⟨

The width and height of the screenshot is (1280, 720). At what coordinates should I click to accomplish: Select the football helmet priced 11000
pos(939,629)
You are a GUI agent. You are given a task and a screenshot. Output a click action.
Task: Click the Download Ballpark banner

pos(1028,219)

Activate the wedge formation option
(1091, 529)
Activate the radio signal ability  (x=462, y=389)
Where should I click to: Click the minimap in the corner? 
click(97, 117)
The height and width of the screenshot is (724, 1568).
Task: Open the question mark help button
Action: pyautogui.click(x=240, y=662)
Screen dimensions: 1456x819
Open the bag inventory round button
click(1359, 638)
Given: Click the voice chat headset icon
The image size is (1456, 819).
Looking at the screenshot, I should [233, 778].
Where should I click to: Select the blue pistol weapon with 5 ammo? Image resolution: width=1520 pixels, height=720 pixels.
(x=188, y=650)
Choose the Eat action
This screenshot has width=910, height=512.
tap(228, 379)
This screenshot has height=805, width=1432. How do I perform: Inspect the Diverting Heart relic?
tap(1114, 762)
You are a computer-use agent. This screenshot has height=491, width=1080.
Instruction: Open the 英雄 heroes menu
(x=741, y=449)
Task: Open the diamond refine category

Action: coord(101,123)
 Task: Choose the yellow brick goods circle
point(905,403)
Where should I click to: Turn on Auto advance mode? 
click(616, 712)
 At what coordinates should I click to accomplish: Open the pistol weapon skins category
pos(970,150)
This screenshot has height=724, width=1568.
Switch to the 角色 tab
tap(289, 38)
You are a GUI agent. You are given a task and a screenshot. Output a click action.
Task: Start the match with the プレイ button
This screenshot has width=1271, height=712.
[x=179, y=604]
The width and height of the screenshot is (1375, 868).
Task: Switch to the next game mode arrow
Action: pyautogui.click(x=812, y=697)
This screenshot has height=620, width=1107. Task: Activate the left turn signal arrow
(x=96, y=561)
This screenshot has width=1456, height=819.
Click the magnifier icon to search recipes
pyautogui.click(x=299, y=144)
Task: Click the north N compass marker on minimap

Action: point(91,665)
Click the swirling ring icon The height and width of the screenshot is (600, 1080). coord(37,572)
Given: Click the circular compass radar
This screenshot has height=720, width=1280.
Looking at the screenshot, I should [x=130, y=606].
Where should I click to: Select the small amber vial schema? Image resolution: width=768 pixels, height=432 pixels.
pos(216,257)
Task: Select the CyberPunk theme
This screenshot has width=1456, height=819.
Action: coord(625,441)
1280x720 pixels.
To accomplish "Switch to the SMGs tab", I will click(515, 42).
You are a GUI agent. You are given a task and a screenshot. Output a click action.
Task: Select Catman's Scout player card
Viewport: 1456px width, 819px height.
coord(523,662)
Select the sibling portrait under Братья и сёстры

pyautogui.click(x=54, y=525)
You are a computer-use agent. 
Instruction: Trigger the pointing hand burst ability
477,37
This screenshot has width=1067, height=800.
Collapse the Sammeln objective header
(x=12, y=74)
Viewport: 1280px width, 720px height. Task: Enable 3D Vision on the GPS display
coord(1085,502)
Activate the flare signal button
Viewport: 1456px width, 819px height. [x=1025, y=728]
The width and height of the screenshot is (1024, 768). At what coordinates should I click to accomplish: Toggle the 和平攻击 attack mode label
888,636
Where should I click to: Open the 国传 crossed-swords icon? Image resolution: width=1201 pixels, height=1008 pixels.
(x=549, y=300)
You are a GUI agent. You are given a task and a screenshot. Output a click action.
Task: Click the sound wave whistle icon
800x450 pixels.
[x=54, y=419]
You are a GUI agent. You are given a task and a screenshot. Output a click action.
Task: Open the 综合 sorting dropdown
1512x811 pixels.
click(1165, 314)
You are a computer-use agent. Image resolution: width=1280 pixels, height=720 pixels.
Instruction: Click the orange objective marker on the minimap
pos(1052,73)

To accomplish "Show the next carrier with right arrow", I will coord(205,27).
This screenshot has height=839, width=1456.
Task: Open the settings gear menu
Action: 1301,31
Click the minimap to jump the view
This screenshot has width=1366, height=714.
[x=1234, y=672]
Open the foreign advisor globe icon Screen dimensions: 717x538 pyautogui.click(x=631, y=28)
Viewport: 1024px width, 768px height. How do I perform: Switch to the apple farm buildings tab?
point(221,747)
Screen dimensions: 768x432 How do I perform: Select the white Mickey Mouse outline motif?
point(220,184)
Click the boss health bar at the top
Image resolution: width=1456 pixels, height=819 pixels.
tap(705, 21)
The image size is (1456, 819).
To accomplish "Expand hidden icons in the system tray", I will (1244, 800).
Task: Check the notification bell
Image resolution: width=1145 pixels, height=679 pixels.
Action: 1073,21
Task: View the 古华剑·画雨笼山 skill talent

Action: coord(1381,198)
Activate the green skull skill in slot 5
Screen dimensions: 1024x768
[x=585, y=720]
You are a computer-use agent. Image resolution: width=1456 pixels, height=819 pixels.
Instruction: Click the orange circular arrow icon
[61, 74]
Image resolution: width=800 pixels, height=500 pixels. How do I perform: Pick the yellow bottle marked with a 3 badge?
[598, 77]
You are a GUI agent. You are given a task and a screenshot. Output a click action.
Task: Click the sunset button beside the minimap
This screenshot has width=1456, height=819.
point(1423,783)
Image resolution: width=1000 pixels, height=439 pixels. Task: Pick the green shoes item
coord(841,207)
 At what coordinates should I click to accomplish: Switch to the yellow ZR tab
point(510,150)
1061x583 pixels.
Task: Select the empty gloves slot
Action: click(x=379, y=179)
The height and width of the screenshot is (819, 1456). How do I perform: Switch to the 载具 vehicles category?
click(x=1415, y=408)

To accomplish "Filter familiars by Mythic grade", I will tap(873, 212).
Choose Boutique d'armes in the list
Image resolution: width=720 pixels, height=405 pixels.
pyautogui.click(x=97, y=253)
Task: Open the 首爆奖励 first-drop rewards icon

⟩

** What is expected **
Lay out everything from the start of the entries down to and including the line that contains "Action: coord(101,123)" as a numbered list, leaving out blank lines.

** Exercise result **
1. The width and height of the screenshot is (1280, 720). At what coordinates should I click to accomplish: Select the football helmet priced 11000
2. pos(939,629)
3. You are a GUI agent. You are given a task and a screenshot. Output a click action.
4. Task: Click the Download Ballpark banner
5. pos(1028,219)
6. Activate the wedge formation option
7. (1091, 529)
8. Activate the radio signal ability  (x=462, y=389)
9. Where should I click to: Click the minimap in the corner? 
10. click(97, 117)
11. The height and width of the screenshot is (724, 1568).
12. Task: Open the question mark help button
13. Action: pyautogui.click(x=240, y=662)
14. Screen dimensions: 1456x819
15. Open the bag inventory round button
16. click(1359, 638)
17. Given: Click the voice chat headset icon
18. The image size is (1456, 819).
19. Looking at the screenshot, I should [233, 778].
20. Where should I click to: Select the blue pistol weapon with 5 ammo? Image resolution: width=1520 pixels, height=720 pixels.
21. (x=188, y=650)
22. Choose the Eat action
23. This screenshot has width=910, height=512.
24. tap(228, 379)
25. This screenshot has height=805, width=1432. How do I perform: Inspect the Diverting Heart relic?
26. tap(1114, 762)
27. You are a computer-use agent. This screenshot has height=491, width=1080.
28. Instruction: Open the 英雄 heroes menu
29. (x=741, y=449)
30. Task: Open the diamond refine category
31. Action: coord(101,123)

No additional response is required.